SU FACEBOOK, IL PADRE DI MARK IULIANO: «RIFORNIVA MIO FIGLIO»
La notizia della condanna di Michele Padovano è stata commentata, su Facebook e senza mezzi termini, da Alfredo Iuliano, il padre di Mark Iuliano, l’ex difensore della Juventus e della nazionale: «Padovano è colpevole: riforniva anche i calciatori della Juventus, tra cui mio figlio. È stato devastante» ha scritto ieri il padre del calciatore cosentino che dopo aver vissuto cinque spettacolari stagioni con la Vecchia Signora nel 2008 risultò positivo alla cocaina e venne squalificato per due anni.
«Mio figlio stimava Padovano – ha scritto ancora il padre del calciatore che è tornato a giocare in prima categoria – anche perché quando era bambino era il suo idolo nel Cosenza.
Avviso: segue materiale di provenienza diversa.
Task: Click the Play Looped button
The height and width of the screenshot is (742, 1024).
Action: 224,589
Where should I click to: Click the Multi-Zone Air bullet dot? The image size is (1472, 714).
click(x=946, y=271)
Quando gli fece l’assist in coppa campioni e Padovano segnò di testa, Mark toccò il settimo cielo. Il suo affetto era purtroppo mal riposto. Ma sono decine e decine – continua nei suoi messaggi Alfredo Iuliano – i calciatori vittime dello spaccio di Padovano».
«E resta ancora aperta la sua responsabilità sul caso Bergamini» ha aggiunto, infine, Iuliano.
Sicuramente le sue, sono parole che vengono dal cuore di un padre amareggiato per la sorte del figlio e che sono da dimostrare, come il riferimento alla vicenda di Denis Bergamini, compagno di squadra di Padovano nel Cosenza, morto il 18 novembre 1989. Ma una cosa è già certa: all’epoca i due calciatori erano amici fraterni; condividevano la stanza e il tempo libero. Ed è Padovano una delle ultime persone con cui Bergamini si mostrò preoccupato, incupito nel viso dopo una telefonata ricevuta nella stanza del motel Agip dove il Cosenza era in ritiro; è stato l’ultimo con cui parlò prima di mettersi in macchina con la ex fidanzata e finire morto sulla strada battuta dai traffici calabro-pugliesi, all’altezza di Roseto Capo Spulico.